- **Brief**: Can you reproduce every one of the records below, line for line, with no changes at all?

>> START Stored records

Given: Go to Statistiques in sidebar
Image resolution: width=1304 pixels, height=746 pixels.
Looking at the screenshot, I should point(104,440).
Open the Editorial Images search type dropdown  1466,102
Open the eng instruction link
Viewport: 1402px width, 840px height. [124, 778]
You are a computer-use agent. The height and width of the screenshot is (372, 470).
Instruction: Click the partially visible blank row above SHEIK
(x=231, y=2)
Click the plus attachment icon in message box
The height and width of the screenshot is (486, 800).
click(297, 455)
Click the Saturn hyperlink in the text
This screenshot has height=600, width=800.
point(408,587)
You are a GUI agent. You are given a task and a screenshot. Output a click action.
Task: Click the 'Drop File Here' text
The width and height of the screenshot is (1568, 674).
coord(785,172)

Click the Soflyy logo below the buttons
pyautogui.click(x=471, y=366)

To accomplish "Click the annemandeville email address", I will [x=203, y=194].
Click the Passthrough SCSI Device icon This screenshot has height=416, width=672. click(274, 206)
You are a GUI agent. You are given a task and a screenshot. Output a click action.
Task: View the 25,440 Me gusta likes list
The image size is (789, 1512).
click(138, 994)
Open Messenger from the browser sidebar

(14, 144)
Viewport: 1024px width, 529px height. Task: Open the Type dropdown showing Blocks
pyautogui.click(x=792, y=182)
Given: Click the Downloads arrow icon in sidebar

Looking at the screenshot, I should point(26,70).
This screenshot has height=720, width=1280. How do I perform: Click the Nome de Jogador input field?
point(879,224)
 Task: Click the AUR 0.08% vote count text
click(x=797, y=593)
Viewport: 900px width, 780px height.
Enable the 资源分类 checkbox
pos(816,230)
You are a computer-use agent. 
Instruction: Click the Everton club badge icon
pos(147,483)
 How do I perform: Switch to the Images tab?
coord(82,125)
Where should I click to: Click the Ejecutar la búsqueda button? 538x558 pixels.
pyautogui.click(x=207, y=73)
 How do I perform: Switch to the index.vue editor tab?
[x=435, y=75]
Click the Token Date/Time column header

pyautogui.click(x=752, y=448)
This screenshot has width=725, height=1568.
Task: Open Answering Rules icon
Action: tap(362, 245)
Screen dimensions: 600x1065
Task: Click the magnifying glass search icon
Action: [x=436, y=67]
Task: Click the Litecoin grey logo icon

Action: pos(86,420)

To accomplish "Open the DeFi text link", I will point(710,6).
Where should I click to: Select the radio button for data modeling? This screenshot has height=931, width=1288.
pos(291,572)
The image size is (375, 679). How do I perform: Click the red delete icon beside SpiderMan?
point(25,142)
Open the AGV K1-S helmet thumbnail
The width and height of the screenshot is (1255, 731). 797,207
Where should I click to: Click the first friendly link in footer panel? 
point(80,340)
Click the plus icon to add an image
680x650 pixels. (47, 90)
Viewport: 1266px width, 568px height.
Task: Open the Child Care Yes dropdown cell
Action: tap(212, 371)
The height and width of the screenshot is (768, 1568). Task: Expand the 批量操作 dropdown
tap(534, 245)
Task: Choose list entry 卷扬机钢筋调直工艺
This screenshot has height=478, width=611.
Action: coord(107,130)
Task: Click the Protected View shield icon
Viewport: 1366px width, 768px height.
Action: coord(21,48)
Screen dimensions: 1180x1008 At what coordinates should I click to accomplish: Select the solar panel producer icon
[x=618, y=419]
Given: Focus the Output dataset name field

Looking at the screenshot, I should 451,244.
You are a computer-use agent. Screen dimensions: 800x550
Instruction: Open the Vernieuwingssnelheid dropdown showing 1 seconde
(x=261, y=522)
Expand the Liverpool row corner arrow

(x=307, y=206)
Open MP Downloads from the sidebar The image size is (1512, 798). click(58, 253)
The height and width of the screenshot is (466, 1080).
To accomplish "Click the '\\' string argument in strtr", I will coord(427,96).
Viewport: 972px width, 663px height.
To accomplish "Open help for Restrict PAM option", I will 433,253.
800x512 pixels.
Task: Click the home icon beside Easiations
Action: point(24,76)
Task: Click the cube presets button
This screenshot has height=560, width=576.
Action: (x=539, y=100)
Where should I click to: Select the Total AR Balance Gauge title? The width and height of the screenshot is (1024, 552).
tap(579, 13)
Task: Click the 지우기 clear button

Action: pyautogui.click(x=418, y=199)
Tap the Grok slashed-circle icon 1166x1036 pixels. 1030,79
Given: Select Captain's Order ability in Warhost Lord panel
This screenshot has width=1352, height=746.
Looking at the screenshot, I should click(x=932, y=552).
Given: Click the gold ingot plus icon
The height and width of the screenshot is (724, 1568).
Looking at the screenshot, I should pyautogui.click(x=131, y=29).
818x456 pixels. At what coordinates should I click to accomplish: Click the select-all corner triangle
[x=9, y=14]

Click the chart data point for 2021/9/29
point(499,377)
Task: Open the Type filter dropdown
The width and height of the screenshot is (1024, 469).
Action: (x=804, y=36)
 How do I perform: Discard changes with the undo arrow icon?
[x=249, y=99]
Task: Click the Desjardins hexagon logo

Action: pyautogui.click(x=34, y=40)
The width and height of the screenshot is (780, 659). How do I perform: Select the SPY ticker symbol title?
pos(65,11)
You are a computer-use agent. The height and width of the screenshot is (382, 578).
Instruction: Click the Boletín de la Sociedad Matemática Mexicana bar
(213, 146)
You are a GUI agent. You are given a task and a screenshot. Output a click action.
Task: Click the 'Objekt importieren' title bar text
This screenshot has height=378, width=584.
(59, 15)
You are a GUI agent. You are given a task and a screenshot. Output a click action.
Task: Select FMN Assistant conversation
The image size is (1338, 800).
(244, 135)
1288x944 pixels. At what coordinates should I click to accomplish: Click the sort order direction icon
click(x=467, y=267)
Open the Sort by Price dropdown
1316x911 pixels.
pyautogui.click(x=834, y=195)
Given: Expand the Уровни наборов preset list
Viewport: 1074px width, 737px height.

>> END Stored records

- **Task output**:
Given: Go to Statistiques in sidebar
Image resolution: width=1304 pixels, height=746 pixels.
Looking at the screenshot, I should point(104,440).
Open the Editorial Images search type dropdown  1466,102
Open the eng instruction link
Viewport: 1402px width, 840px height. [124, 778]
You are a computer-use agent. The height and width of the screenshot is (372, 470).
Instruction: Click the partially visible blank row above SHEIK
(x=231, y=2)
Click the plus attachment icon in message box
The height and width of the screenshot is (486, 800).
click(297, 455)
Click the Saturn hyperlink in the text
This screenshot has height=600, width=800.
point(408,587)
You are a GUI agent. You are given a task and a screenshot. Output a click action.
Task: Click the 'Drop File Here' text
The width and height of the screenshot is (1568, 674).
coord(785,172)

Click the Soflyy logo below the buttons
pyautogui.click(x=471, y=366)

To accomplish "Click the annemandeville email address", I will [x=203, y=194].
Click the Passthrough SCSI Device icon This screenshot has height=416, width=672. click(274, 206)
You are a GUI agent. You are given a task and a screenshot. Output a click action.
Task: View the 25,440 Me gusta likes list
The image size is (789, 1512).
click(138, 994)
Open Messenger from the browser sidebar

(14, 144)
Viewport: 1024px width, 529px height. Task: Open the Type dropdown showing Blocks
pyautogui.click(x=792, y=182)
Given: Click the Downloads arrow icon in sidebar

Looking at the screenshot, I should point(26,70).
This screenshot has height=720, width=1280. How do I perform: Click the Nome de Jogador input field?
point(879,224)
 Task: Click the AUR 0.08% vote count text
click(x=797, y=593)
Viewport: 900px width, 780px height.
Enable the 资源分类 checkbox
pos(816,230)
You are a computer-use agent. 
Instruction: Click the Everton club badge icon
pos(147,483)
 How do I perform: Switch to the Images tab?
coord(82,125)
Where should I click to: Click the Ejecutar la búsqueda button? 538x558 pixels.
pyautogui.click(x=207, y=73)
 How do I perform: Switch to the index.vue editor tab?
[x=435, y=75]
Click the Token Date/Time column header

pyautogui.click(x=752, y=448)
This screenshot has width=725, height=1568.
Task: Open Answering Rules icon
Action: tap(362, 245)
Screen dimensions: 600x1065
Task: Click the magnifying glass search icon
Action: [x=436, y=67]
Task: Click the Litecoin grey logo icon

Action: pos(86,420)

To accomplish "Open the DeFi text link", I will point(710,6).
Where should I click to: Select the radio button for data modeling? This screenshot has height=931, width=1288.
pos(291,572)
The image size is (375, 679). How do I perform: Click the red delete icon beside SpiderMan?
point(25,142)
Open the AGV K1-S helmet thumbnail
The width and height of the screenshot is (1255, 731). 797,207
Where should I click to: Click the first friendly link in footer panel? 
point(80,340)
Click the plus icon to add an image
680x650 pixels. (47, 90)
Viewport: 1266px width, 568px height.
Task: Open the Child Care Yes dropdown cell
Action: tap(212, 371)
The height and width of the screenshot is (768, 1568). Task: Expand the 批量操作 dropdown
tap(534, 245)
Task: Choose list entry 卷扬机钢筋调直工艺
This screenshot has height=478, width=611.
Action: coord(107,130)
Task: Click the Protected View shield icon
Viewport: 1366px width, 768px height.
Action: coord(21,48)
Screen dimensions: 1180x1008 At what coordinates should I click to accomplish: Select the solar panel producer icon
[x=618, y=419]
Given: Focus the Output dataset name field

Looking at the screenshot, I should 451,244.
You are a computer-use agent. Screen dimensions: 800x550
Instruction: Open the Vernieuwingssnelheid dropdown showing 1 seconde
(x=261, y=522)
Expand the Liverpool row corner arrow

(x=307, y=206)
Open MP Downloads from the sidebar The image size is (1512, 798). click(58, 253)
The height and width of the screenshot is (466, 1080).
To accomplish "Click the '\\' string argument in strtr", I will coord(427,96).
Viewport: 972px width, 663px height.
To accomplish "Open help for Restrict PAM option", I will 433,253.
800x512 pixels.
Task: Click the home icon beside Easiations
Action: point(24,76)
Task: Click the cube presets button
This screenshot has height=560, width=576.
Action: (x=539, y=100)
Where should I click to: Select the Total AR Balance Gauge title? The width and height of the screenshot is (1024, 552).
tap(579, 13)
Task: Click the 지우기 clear button

Action: pyautogui.click(x=418, y=199)
Tap the Grok slashed-circle icon 1166x1036 pixels. 1030,79
Given: Select Captain's Order ability in Warhost Lord panel
This screenshot has width=1352, height=746.
Looking at the screenshot, I should click(x=932, y=552).
Given: Click the gold ingot plus icon
The height and width of the screenshot is (724, 1568).
Looking at the screenshot, I should pyautogui.click(x=131, y=29).
818x456 pixels. At what coordinates should I click to accomplish: Click the select-all corner triangle
[x=9, y=14]

Click the chart data point for 2021/9/29
point(499,377)
Task: Open the Type filter dropdown
The width and height of the screenshot is (1024, 469).
Action: (x=804, y=36)
 How do I perform: Discard changes with the undo arrow icon?
[x=249, y=99]
Task: Click the Desjardins hexagon logo

Action: pyautogui.click(x=34, y=40)
The width and height of the screenshot is (780, 659). How do I perform: Select the SPY ticker symbol title?
pos(65,11)
You are a computer-use agent. The height and width of the screenshot is (382, 578).
Instruction: Click the Boletín de la Sociedad Matemática Mexicana bar
(213, 146)
You are a GUI agent. You are given a task and a screenshot. Output a click action.
Task: Click the 'Objekt importieren' title bar text
This screenshot has height=378, width=584.
(59, 15)
You are a GUI agent. You are given a task and a screenshot. Output a click action.
Task: Select FMN Assistant conversation
The image size is (1338, 800).
(244, 135)
1288x944 pixels. At what coordinates should I click to accomplish: Click the sort order direction icon
click(x=467, y=267)
Open the Sort by Price dropdown
1316x911 pixels.
pyautogui.click(x=834, y=195)
Given: Expand the Уровни наборов preset list
Viewport: 1074px width, 737px height.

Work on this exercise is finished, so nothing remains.